Gobeil, in fact, is one of only two players in Canada West to rank in the top 10 in scoring, rebounding, assists and steals per game.

Those two, along with guard Nikki Cabuco (11.4 ppg over a team-high 38.4 mpg) and freshman forward Julia Tuchscherer (10.6 ppg, 7.0 rpg) have all averaged double-figures in points.

Put it all together and there are great matchups all over the court.

For her part, as well as her team’s, Jean-Paul knows how important the mental aspect of being ready for every second will be come tip-off time Thursday.

“I think it’s just about that kind of warrior-battle mindset that they have,” Jean-Paul said of the Cascades. “I mean, they get after loose balls. They force you to make mistakes. And they crash the boards hard.

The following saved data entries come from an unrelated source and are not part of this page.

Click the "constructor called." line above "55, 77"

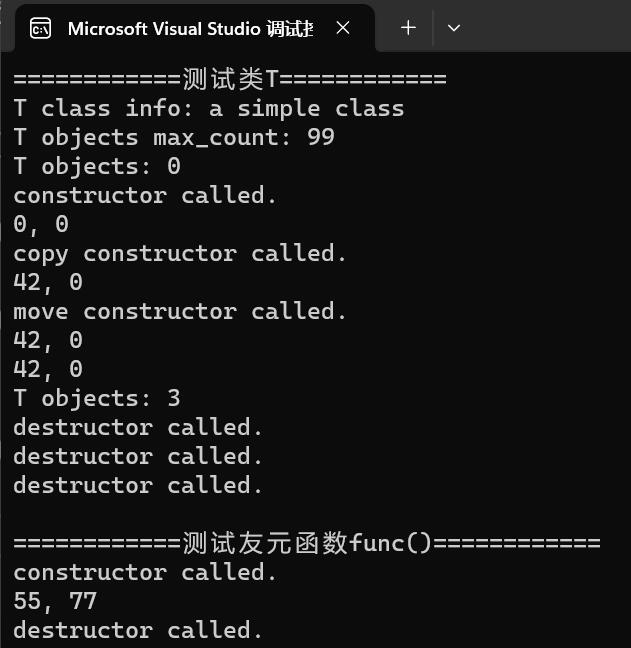[145, 572]
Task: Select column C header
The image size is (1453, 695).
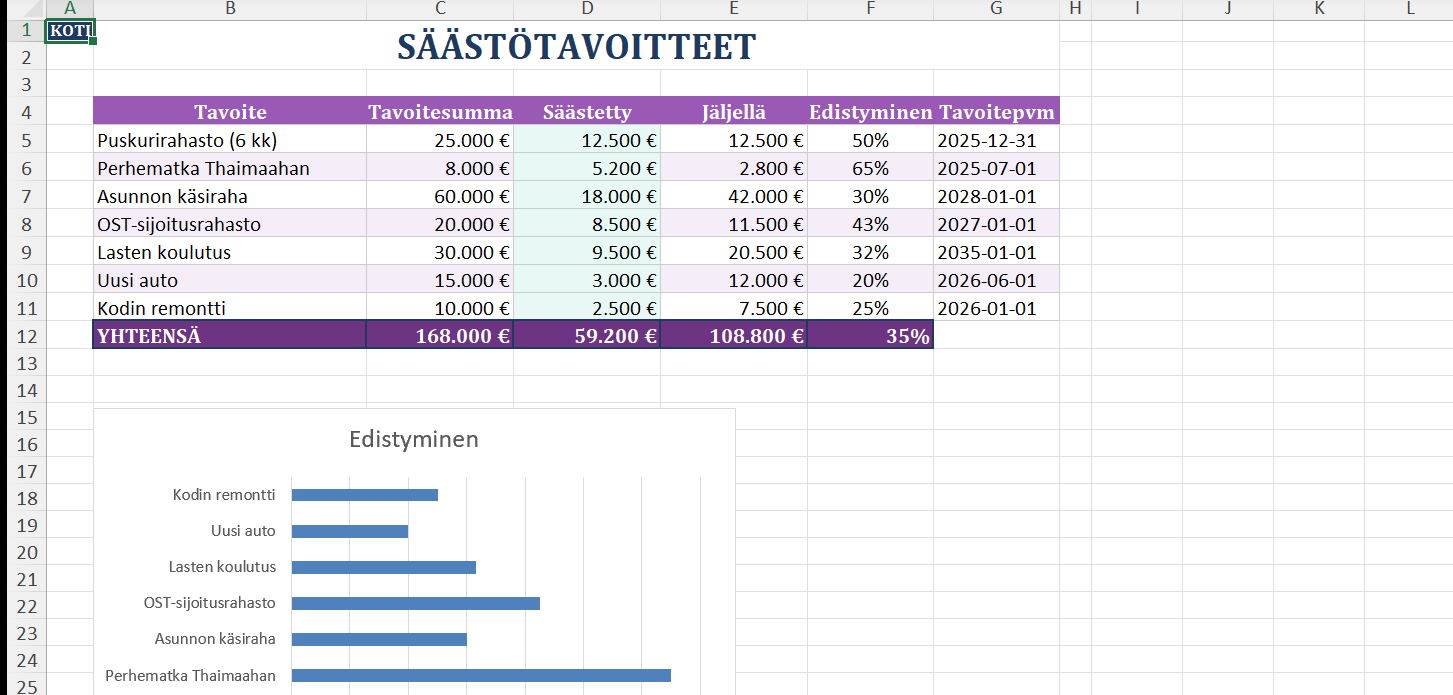Action: point(440,9)
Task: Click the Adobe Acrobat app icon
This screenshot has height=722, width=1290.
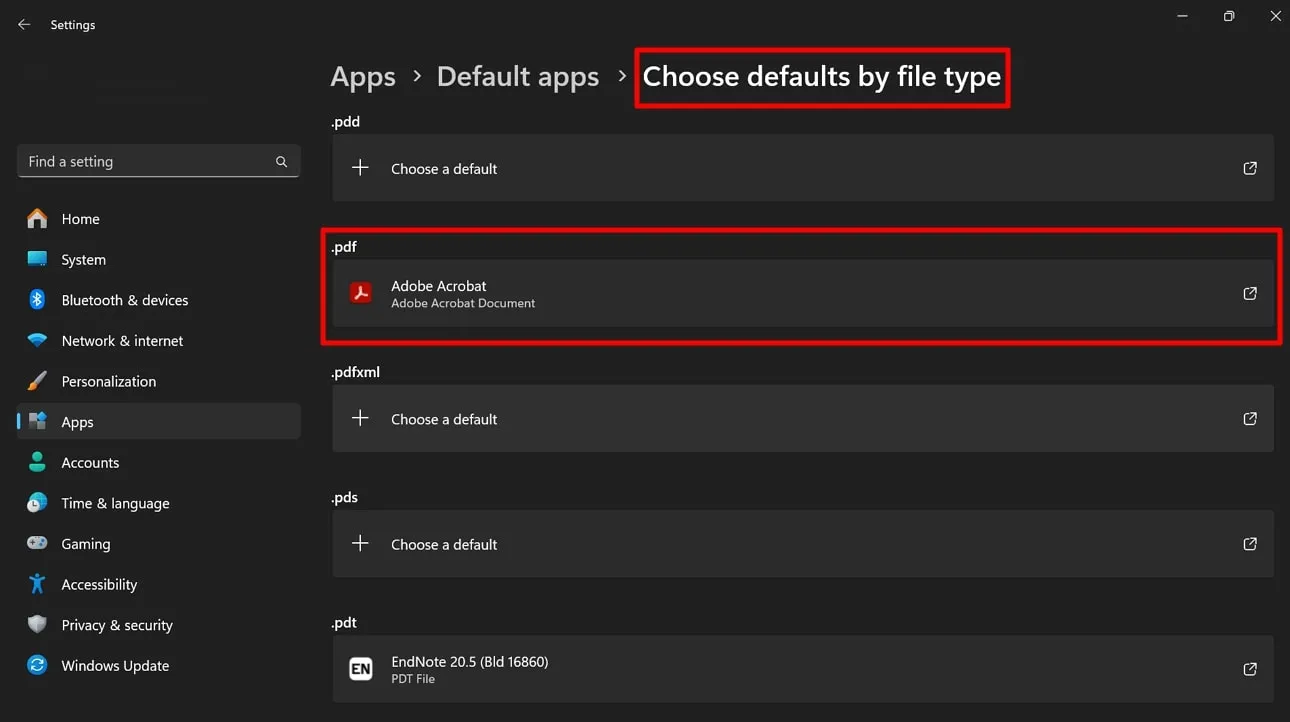Action: (x=360, y=293)
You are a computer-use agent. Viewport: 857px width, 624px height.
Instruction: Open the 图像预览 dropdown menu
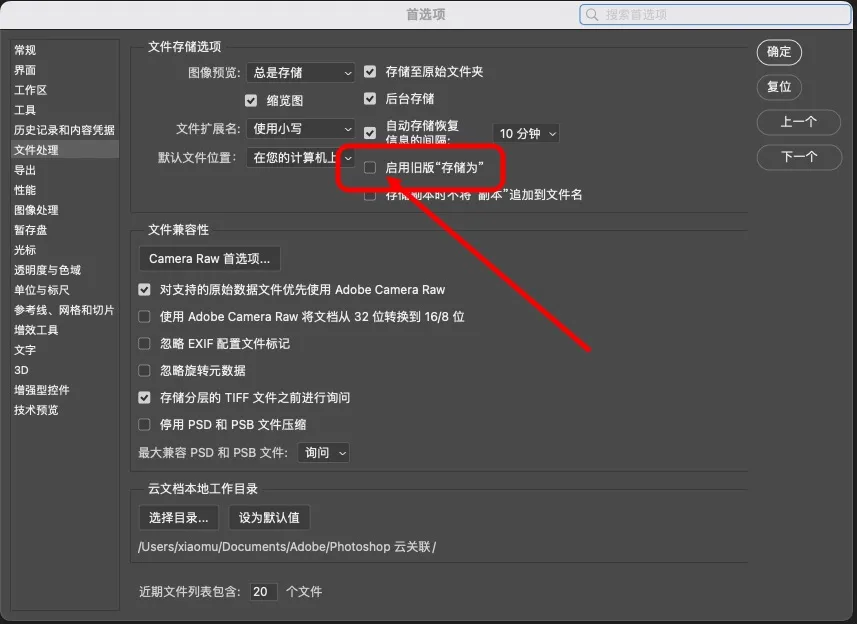[300, 71]
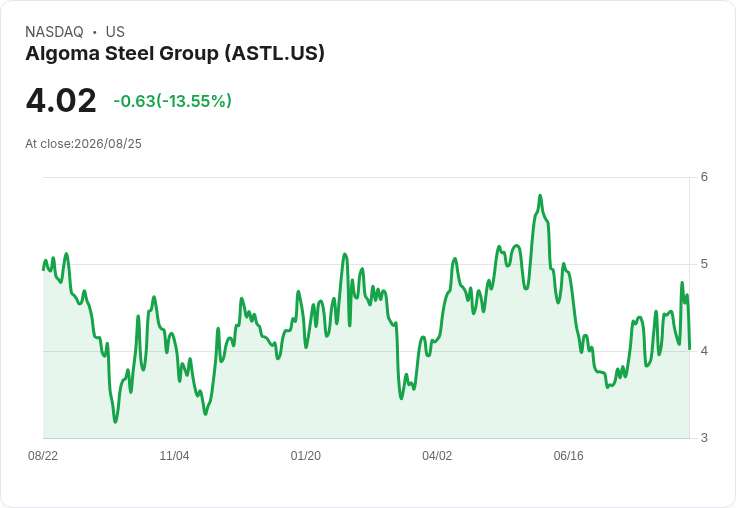Click the lowest trough of the price line
Screen dimensions: 736x508
pyautogui.click(x=115, y=422)
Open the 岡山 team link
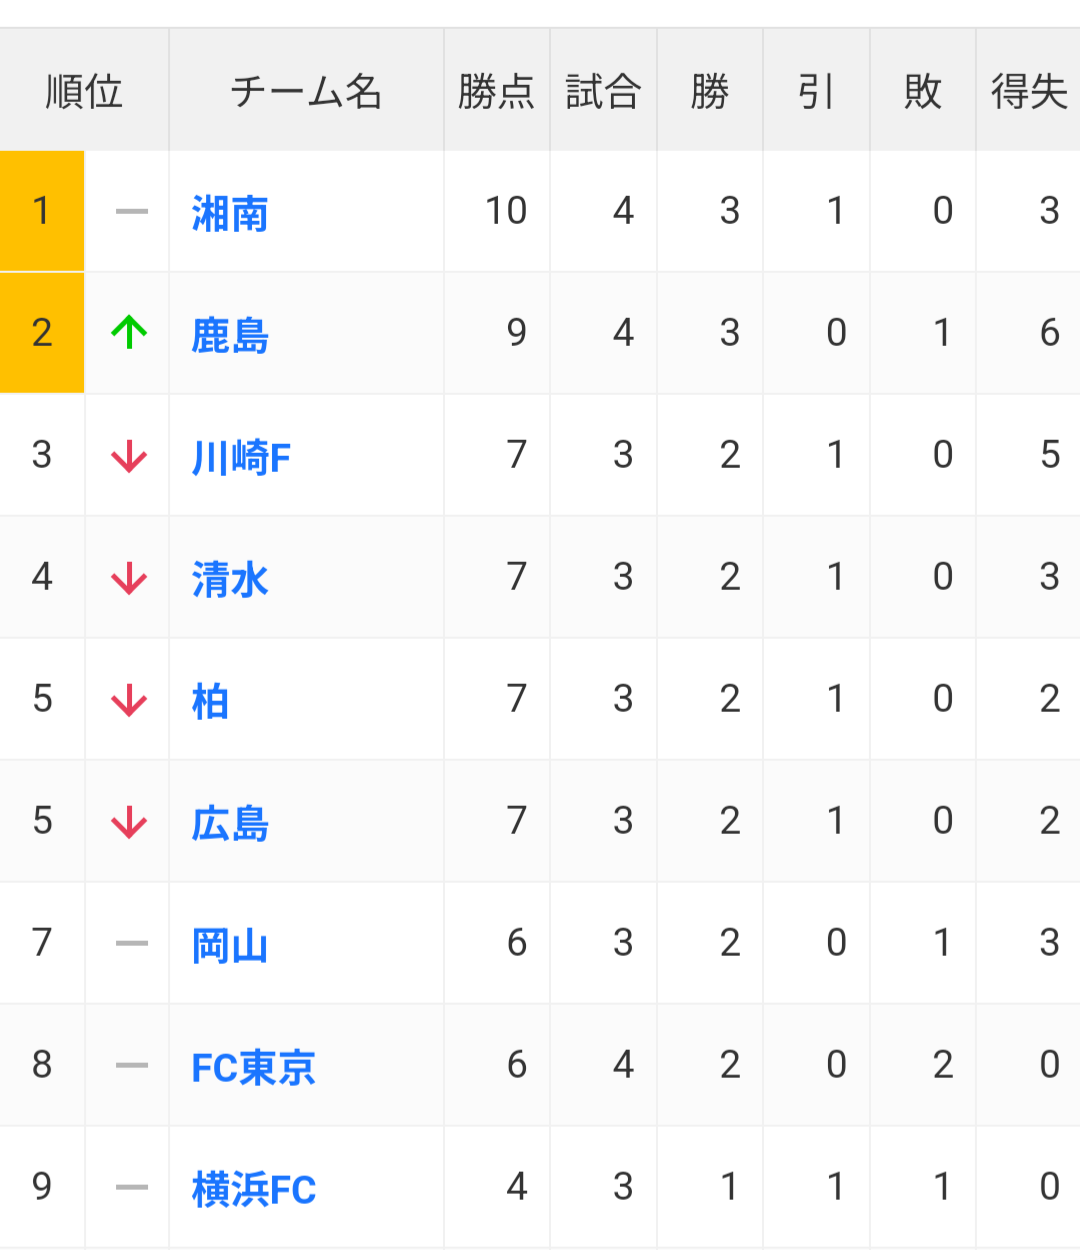1080x1250 pixels. 230,945
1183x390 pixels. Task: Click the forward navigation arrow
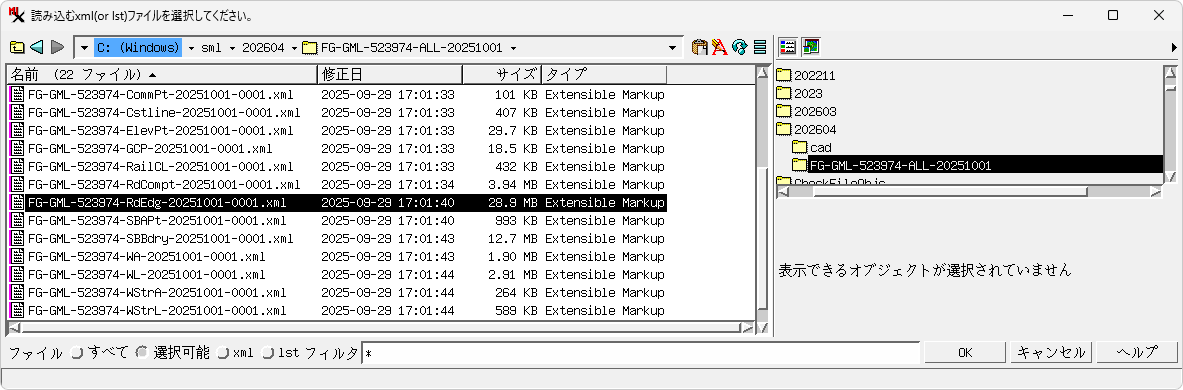pos(57,48)
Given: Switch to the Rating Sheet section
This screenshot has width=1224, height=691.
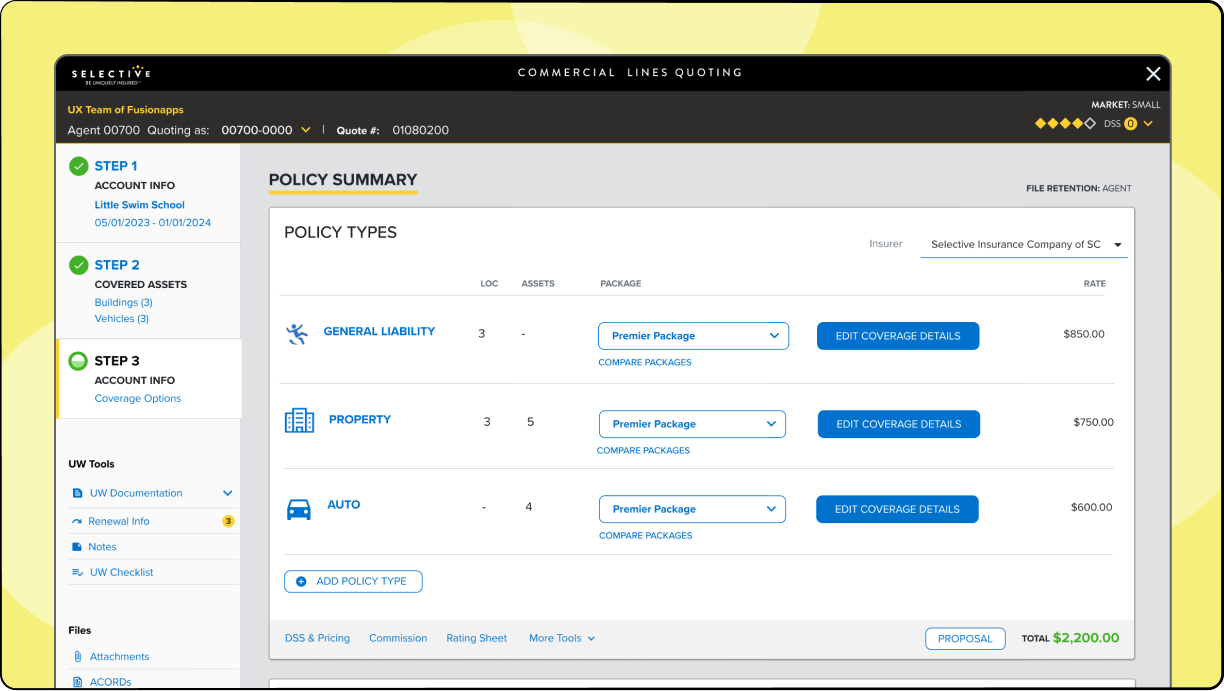Looking at the screenshot, I should pyautogui.click(x=476, y=638).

“Maddy, for a guard, is one of the most physical players and she will hit the floor (for a loose ball) more often and sooner than anyone else, and I think Deanna really makes you have to play at a high level,” she added from first-hand experience, having coached the pair on a B.C. Under-17 team which finished third at the national championships a few seasons back.

As mentioned, the Spartans have four players averaging over 30 minutes per game and the Cascades have three of their own, yet if Trinity Western is more seasoned within in its first group, Fraser Valley certainly has an edge when it comes time to bringing experience off the bench.

Jenna Gill, a rookie guard from Abbotsford’s Robert Bateman Secondary, will look to provide key minutes off the bench Thursday when the UFV Cascades come calling at the LEC. (Photo by Mark Janzen property of Trinity Western athletics 2021. All Rights Reserved)

“The importance of our second unit (including players like first years Shemaiah Abatayo, Jenna Gill, Gracie Corneau, and second-year Kailey Reimer) is not lost on them,” Jean-Paul explained. “They understand how important it is that they have to take minutes from our core group and how that impacts our team.

“This is going to be a very interesting test,” said Jean-Paul whose starting group includes a fourth year, three thirds and a second.

“Their second unit is quite experienced, and so when you’re getting fourth and fifth-year athletes coming off the bench for them, and we have firsts and seconds coming off the bench, that is really where the game, I think, is going to be won this weekend. We’re excited to see how we step up to that.”

And the best part of all come Thursday?

It’s the fact that in just over a week’s time, both teams will be back at it again, this time with back-to-back games in Abbotsford.

But most of all, it’s a reminder of how in these tough times, just how therapeutic a good basketball game can be for the soul.